Please recast the data below as a numbered list, covering everything from the line that contains "The height and width of the screenshot is (794, 1512)." down to the line that contains "output is located at coordinates (33, 494).", both lines included, with blank lines left out.

Stored entries>
+ + +

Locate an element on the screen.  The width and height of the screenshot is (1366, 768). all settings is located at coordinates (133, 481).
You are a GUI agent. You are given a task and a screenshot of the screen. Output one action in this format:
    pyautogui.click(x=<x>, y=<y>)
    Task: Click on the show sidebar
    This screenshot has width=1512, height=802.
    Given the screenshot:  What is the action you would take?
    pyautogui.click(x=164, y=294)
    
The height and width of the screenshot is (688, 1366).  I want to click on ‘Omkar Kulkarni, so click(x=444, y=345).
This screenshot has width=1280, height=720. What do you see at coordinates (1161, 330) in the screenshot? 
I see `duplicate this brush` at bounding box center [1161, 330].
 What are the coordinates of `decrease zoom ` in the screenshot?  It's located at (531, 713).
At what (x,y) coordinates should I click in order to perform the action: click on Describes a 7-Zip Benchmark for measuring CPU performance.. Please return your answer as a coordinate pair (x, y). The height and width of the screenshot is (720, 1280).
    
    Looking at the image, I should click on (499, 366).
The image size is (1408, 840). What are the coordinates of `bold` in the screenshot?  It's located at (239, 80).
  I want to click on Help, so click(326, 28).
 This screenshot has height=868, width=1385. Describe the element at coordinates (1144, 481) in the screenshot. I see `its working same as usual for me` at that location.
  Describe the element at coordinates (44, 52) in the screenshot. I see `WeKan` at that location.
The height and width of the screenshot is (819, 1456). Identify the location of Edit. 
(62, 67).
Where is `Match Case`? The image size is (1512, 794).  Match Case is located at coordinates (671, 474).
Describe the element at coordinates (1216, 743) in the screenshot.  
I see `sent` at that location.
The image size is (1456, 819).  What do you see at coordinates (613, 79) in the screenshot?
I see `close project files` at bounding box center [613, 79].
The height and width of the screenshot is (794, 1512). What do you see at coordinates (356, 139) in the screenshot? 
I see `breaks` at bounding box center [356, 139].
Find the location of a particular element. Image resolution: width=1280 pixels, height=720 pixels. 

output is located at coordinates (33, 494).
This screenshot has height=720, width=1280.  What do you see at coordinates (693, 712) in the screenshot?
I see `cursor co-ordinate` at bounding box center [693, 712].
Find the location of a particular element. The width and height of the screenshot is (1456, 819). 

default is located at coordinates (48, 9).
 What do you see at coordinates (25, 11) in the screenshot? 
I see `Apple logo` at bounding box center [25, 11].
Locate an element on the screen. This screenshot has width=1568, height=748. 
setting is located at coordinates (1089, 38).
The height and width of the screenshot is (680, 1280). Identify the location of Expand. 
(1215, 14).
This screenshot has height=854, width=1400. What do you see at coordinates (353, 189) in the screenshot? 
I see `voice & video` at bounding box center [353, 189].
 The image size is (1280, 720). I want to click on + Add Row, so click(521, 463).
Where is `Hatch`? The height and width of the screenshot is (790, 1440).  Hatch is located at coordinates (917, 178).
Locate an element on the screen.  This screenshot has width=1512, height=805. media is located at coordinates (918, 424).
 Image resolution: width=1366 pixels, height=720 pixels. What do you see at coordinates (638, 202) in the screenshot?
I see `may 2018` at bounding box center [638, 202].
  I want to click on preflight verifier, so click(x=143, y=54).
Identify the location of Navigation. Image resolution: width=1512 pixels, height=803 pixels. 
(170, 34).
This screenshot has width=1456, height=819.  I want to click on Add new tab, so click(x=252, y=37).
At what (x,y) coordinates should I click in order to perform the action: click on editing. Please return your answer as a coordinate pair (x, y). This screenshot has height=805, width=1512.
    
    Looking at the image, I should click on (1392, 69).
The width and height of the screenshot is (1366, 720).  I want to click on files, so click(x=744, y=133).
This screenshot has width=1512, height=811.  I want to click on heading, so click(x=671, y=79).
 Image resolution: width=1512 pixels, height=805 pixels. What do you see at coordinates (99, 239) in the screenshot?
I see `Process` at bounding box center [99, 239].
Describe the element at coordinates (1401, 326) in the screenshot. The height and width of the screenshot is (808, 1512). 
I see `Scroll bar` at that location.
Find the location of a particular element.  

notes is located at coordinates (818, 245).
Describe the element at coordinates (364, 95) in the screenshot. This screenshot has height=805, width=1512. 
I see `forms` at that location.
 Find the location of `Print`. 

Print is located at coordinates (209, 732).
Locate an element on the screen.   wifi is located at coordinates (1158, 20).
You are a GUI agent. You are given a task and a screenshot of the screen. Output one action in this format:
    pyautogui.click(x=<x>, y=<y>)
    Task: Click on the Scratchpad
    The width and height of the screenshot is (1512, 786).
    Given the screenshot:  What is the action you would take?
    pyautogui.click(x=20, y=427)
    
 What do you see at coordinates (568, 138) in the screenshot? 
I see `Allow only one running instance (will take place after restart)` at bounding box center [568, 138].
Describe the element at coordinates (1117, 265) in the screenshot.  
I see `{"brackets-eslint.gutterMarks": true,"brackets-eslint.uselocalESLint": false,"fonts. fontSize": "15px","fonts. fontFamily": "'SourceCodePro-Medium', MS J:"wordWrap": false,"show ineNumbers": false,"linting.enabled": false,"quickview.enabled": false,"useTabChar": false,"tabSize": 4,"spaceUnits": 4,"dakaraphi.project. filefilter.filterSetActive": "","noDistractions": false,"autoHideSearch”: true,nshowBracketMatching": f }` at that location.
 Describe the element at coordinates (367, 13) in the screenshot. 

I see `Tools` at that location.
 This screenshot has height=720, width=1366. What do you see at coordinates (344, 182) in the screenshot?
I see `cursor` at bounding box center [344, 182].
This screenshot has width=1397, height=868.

+ + +

WRITTEN REPLY>
1. The height and width of the screenshot is (794, 1512). What do you see at coordinates (356, 139) in the screenshot? 
2. I see `breaks` at bounding box center [356, 139].
3. Find the location of a particular element. Image resolution: width=1280 pixels, height=720 pixels. 
4. output is located at coordinates (33, 494).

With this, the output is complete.